Enclosure, Castlehyde, Co. Cork
Co. Cork |
Enclosures
Some archaeological sites announce themselves with standing walls or visible earthworks.
Others exist only as shadows in a field, legible solely from the air and only under the right conditions. At Castlehyde in County Cork, two conjoined circular enclosures, each roughly thirty metres in diameter, fall into that second category. They survive not as upstanding remains but as cropmarks, the faint differential growth patterns in vegetation or soil that betray buried features beneath the surface. When crops grow over buried banks or ditches, they absorb moisture and nutrients unevenly, and from altitude that uneven growth reads as a ghostly outline of whatever once stood or was dug there.

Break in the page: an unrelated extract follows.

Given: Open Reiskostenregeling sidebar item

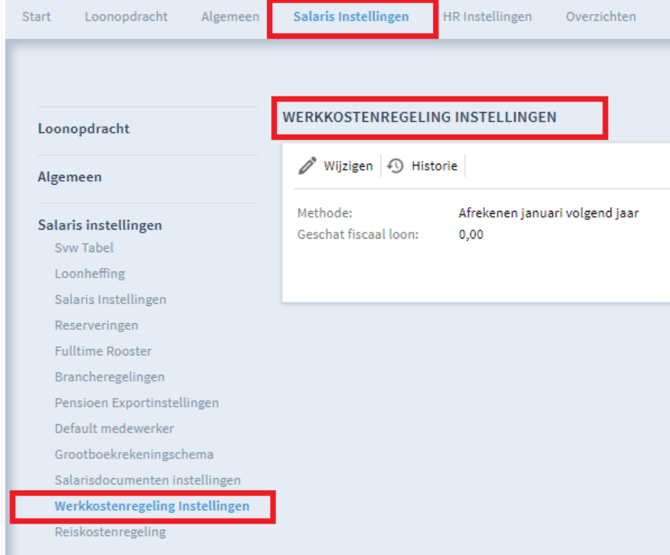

The pair of enclosures came to light in an aerial photograph taken in July 1989 as part of the Cork Aerial Survey and Aerial Photography programme. What was captured was the impression of two circular earthen banks sitting side by side, their outlines pressed together in that double-circle form sometimes described as a figure-of-eight plan. Circular enclosures of this general type are a common feature of the Irish landscape, associated broadly with the early medieval period, though their functions varied considerably, from domestic farmsteads to enclosures with ritual or funerary purposes. The pairing of two such enclosures is less common and raises questions about sequence, purpose, and the relationship between them that the aerial image alone cannot answer.